Celebrating 10 Years

A Mindful Cycle of Addiction

Cycle of Addiction

A Mindful Cycle of Addiction Jeffrey Burda, PsyD, West Hartford Holistic Counseling Millions of people struggle daily with addiction to alcohol or other drugs like cannabis, opiates, or prescription pills. Many know they need to stop and really want to stop for good, but can’t seem to stop using for any meaningful length of time. Thus repeats the typical (and usually hellish!) cycle of addiction – using, stopping, and “slipping” or relapsing – again, and again, and again. And again.

One big reason for “picking up” that drink or drug once again is trouble dealing with feelings. For those who experience continuous waves of wild emotion, this statement sounds like a dip in the kiddie pool – a gross understatement, to say the least. Anger, Fear, Loneliness, Jealousy, Insecurity, Sadness, and Self-Loathing are some of the “big players” that tend the flames of addiction. When these strong feelings come, the natural reaction for many is to want to get rid of them…and right away, of course! Who wants to sit with such uncomfortable, painful, and confusing stuff? That beer or joint or benzo just might do the trick.  Just might provide some relief.  Temporary relief until the feelings come again.  And they will.

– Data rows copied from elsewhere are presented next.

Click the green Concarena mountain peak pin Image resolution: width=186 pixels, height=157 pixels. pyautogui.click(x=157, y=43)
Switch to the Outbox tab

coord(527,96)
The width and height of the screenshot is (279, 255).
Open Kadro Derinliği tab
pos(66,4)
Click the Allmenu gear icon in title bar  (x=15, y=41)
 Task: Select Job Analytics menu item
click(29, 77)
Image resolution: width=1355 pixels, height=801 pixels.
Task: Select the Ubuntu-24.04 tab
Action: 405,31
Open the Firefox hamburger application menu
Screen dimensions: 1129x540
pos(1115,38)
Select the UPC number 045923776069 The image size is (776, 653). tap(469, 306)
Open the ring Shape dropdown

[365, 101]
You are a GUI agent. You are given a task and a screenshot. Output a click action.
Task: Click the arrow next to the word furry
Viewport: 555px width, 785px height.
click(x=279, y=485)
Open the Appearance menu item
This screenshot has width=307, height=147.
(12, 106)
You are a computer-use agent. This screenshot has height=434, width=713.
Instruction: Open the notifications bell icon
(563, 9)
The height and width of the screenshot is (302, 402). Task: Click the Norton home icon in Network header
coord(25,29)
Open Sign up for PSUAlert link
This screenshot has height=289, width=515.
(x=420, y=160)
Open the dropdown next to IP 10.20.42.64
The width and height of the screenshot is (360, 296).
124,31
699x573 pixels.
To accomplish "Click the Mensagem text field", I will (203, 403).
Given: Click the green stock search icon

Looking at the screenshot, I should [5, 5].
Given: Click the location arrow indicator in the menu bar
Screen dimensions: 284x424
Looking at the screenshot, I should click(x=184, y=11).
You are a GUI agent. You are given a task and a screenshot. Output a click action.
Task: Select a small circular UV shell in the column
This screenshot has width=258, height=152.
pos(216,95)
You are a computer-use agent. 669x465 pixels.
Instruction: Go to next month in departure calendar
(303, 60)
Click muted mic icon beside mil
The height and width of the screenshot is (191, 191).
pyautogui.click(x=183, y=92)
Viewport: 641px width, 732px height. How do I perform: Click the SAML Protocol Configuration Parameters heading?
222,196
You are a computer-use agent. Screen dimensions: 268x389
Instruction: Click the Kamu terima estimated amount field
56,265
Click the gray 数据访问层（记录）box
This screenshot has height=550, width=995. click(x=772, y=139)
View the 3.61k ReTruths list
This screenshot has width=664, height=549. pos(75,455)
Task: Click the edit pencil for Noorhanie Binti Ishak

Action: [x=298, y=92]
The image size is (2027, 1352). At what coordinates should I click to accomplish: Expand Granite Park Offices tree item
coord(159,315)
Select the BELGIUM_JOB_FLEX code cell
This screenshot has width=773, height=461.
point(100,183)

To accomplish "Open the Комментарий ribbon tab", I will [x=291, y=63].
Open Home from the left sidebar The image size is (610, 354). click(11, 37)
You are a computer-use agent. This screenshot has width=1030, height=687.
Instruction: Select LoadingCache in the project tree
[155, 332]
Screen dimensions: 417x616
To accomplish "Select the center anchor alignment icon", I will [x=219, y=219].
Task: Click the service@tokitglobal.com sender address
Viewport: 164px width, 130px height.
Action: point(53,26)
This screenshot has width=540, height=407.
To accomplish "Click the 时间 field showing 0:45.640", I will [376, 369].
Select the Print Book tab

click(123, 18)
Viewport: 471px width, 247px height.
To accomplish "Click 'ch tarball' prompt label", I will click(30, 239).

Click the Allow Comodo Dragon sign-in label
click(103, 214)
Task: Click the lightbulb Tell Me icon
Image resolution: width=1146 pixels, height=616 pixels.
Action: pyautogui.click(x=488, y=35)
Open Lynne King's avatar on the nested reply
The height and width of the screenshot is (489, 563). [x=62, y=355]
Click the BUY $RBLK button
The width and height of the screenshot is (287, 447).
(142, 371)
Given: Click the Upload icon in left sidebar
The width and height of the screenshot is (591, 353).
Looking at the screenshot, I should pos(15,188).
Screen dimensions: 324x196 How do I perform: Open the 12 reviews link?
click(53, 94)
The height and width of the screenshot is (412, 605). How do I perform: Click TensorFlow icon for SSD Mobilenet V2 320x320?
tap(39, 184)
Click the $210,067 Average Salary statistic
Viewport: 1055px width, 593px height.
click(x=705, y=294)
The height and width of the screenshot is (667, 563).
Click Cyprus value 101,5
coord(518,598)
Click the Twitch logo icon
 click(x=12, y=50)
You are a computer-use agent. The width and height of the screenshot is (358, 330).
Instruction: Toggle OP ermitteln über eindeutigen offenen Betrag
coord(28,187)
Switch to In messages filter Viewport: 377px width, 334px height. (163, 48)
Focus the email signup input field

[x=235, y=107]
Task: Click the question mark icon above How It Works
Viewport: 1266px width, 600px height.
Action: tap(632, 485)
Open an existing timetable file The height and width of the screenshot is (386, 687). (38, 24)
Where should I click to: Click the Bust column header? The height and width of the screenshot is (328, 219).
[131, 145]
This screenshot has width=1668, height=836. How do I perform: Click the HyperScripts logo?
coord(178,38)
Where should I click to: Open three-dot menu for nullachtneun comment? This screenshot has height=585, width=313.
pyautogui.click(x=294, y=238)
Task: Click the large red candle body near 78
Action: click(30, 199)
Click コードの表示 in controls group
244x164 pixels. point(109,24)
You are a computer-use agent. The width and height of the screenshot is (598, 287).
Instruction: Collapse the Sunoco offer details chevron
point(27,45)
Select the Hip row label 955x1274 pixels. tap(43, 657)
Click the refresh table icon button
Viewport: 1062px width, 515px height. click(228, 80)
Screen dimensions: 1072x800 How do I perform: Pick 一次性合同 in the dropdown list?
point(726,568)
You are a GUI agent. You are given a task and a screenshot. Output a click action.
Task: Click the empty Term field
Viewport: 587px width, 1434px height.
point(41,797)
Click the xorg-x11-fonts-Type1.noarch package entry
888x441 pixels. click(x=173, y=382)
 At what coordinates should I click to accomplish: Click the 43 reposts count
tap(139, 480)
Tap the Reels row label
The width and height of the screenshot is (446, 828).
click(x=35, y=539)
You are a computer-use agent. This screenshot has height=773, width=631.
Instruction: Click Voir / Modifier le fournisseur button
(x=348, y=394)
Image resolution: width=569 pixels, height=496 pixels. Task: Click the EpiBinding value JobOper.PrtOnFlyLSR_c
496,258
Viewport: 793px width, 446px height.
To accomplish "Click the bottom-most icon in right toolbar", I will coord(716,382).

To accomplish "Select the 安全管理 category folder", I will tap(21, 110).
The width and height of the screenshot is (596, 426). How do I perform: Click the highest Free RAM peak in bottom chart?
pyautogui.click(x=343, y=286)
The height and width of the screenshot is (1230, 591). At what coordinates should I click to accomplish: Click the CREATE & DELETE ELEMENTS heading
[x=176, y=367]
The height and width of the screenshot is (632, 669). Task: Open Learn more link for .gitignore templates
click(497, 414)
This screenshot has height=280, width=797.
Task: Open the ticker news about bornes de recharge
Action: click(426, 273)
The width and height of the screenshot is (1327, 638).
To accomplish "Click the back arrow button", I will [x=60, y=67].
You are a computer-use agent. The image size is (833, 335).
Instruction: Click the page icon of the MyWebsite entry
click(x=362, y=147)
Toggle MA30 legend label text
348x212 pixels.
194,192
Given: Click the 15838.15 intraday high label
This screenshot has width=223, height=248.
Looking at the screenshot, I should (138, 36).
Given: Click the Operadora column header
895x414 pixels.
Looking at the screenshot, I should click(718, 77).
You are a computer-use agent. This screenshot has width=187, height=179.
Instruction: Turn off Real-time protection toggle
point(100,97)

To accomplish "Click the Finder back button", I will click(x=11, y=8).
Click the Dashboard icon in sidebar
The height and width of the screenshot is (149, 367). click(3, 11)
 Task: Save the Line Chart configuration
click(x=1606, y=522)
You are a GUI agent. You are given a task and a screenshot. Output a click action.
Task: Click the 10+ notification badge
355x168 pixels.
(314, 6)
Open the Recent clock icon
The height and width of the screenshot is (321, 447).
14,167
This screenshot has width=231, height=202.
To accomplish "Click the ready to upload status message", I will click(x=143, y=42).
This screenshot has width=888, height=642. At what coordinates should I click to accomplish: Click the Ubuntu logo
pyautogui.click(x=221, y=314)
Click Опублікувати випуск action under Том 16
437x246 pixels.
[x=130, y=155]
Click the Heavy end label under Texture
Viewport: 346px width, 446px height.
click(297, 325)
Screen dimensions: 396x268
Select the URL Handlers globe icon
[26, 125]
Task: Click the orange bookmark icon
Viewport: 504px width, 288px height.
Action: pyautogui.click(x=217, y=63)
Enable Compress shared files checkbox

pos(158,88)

Changing the Pattern of Addiction

One way of changing the pattern of reacting to emotional discomfort with drinking or drugging is to develop a healthier responding to those unpleasant feelings. Mindfulness can be a powerful tool in this regard. Being mindful simply means being intentionally aware of what you’re feeling now, in this present moment, while refraining from harshly judging yourself or what’s going on inside you. Easier said than done! But by practicing mindfulness again, and again, and again, one may begin to cultivate a small “space” or “gap” between feeling and picking up that drug. This space gives you the opportunity to choose to do something different like call a friend, go for a walk, play with the kids, or just sit and breathe until the feelings pass. And they will.

Let’s look at a brief example to illustrate the general idea:

  • Mary is trying to stay away from drinking alcohol. She gets into a heated argument with her boyfriend and experiences familiar feelings of rage, blame, hopelessness, and confusion. She wants to drink very badly, as this is her old way of dealing.
  • Instead, Mary does something different. She stops herself and pays attention to her breathing, which is rapid and heavy at the moment. She looks out the window and watches closely as a man walks by her house with a little white dog. Mary notices how she really wants to smash her phone and call her boyfriend back to yell at him more (not necessarily in that order). But, she pauses. She notices that her breathing is slowing down. She takes a few more deep breaths, and pauses again, staying right where she’s at. She thinks that now is not the time to act angrily, and especially not to drink.
  • Throughout, Mary practices a little mindful self-compassion. She accepts that she contributed to the argument. She tells herself that it if okay to feel these feelings, and that they are old familiar “friends” (wow, what friends!) of hers. Mary consciously notes that she is working on changing how she reacts to these feelings, and that change will come with practice – not overnight. She is happy she didn’t drink and happy she didn’t make a bad situation worse. Lightness and humor begin to seep in slowly.
  • Mary then chooses to use the “pause” she created to instead go out with a friend who is in recovery. After speaking with her friend, she decides to give it a day or two before talking with her boyfriend. She may even do something radical like turn off her phone for a while!

Those in recovery, or those desiring to decrease or stop their alcohol and drug use can probably identify with Mary’s experience. The main point is to consciously work on doing something different with those troublesome feelings. Pausing, slowing down, and grounding oneself in the breath may make the difference between continuing the addictive cycle, or not. And, importantly, try a little gentleness with yourself. For many, this can be the hardest part. After all, you are working on changing and change often does not come easy. It takes time to heal. It takes mindful practice, over and over, again and again, to get better.